-------- The data --------
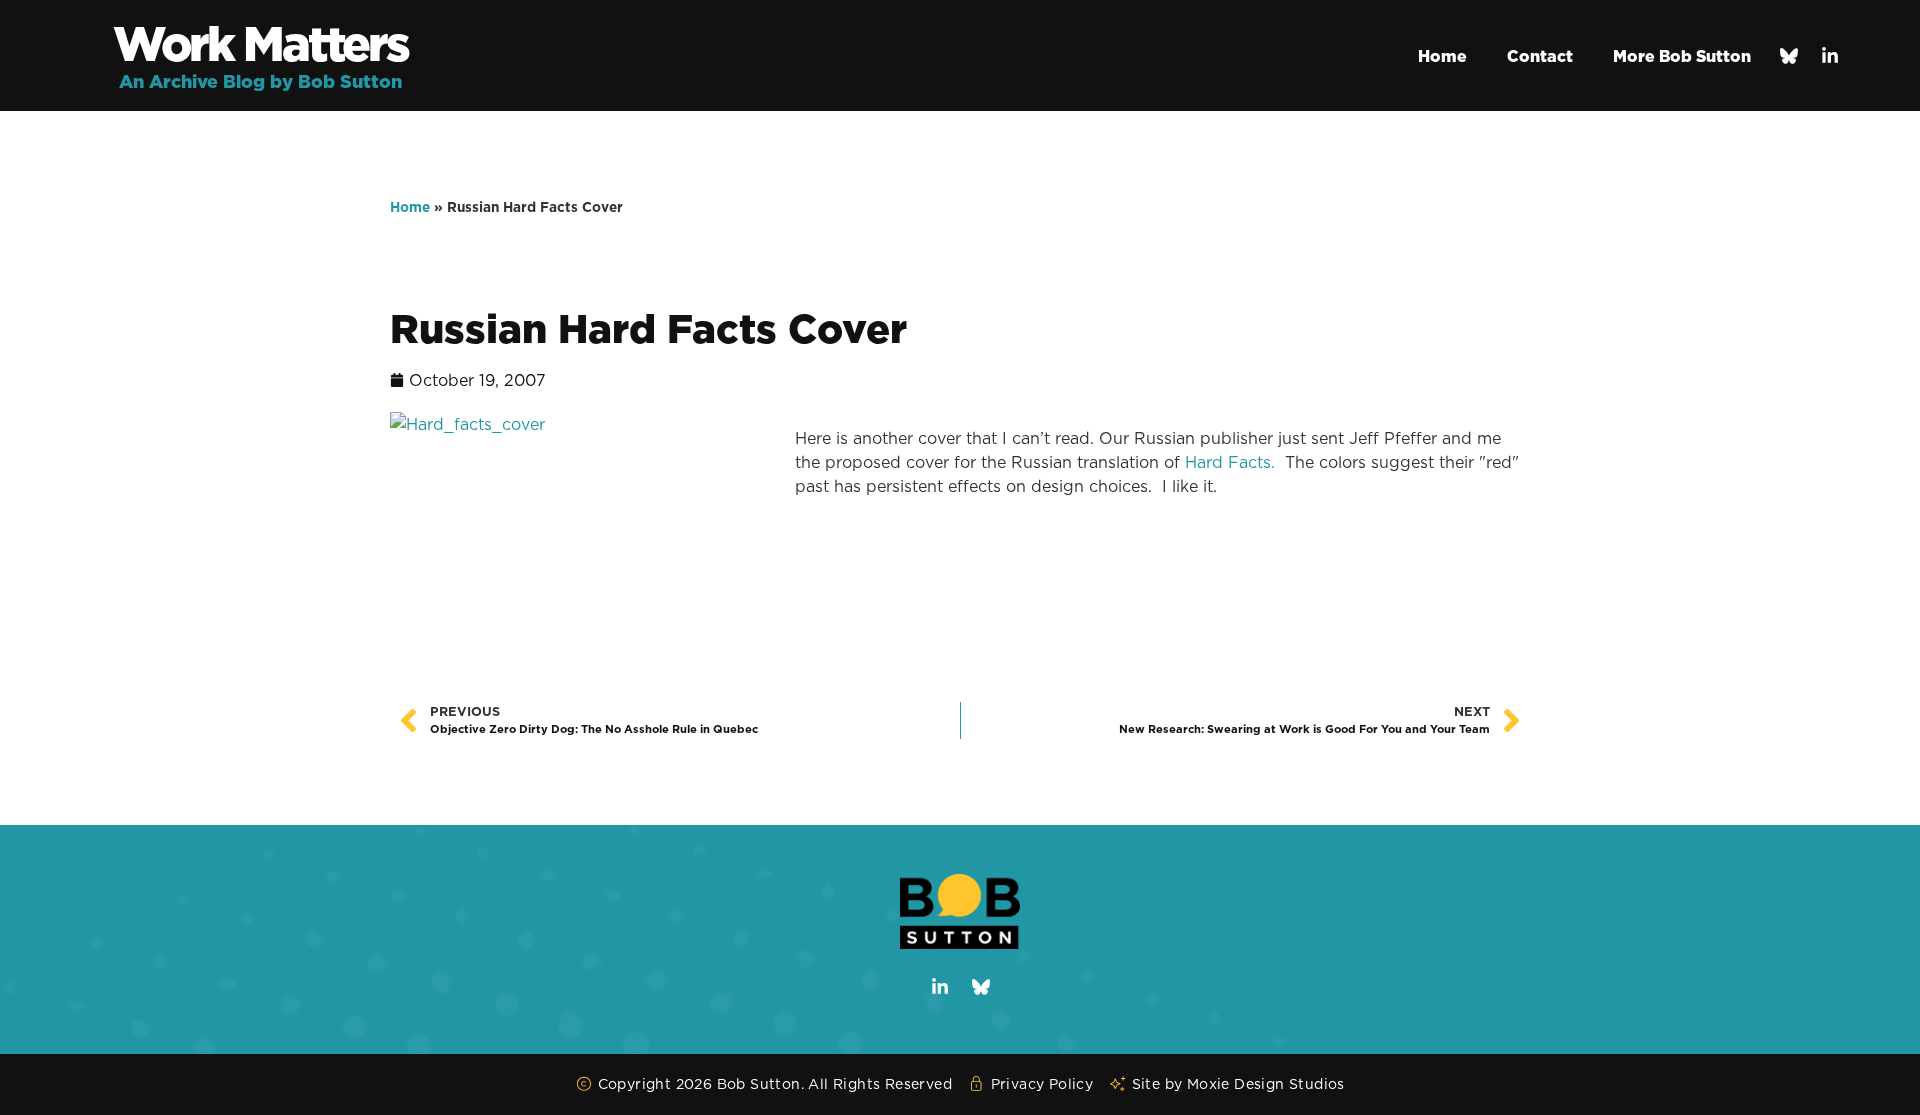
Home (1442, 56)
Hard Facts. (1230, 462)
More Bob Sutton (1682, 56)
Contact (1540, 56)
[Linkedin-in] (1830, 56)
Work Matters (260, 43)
--------
-------- The data --------
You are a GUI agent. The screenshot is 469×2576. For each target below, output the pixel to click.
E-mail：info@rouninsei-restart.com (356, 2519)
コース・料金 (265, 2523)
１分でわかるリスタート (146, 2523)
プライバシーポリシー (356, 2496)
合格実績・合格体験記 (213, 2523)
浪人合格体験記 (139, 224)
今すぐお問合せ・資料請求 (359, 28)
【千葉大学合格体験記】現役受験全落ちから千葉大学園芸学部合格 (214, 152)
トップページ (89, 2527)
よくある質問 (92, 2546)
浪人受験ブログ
--------
→ What you need to do: Repeat word for word the lines above that run from the line containing "Home (1442, 56)" through the line containing "Work Matters (260, 43)", both ends included, and nothing else.

→ Result of this task:
Home (1442, 56)
Hard Facts. (1230, 462)
More Bob Sutton (1682, 56)
Contact (1540, 56)
[Linkedin-in] (1830, 56)
Work Matters (260, 43)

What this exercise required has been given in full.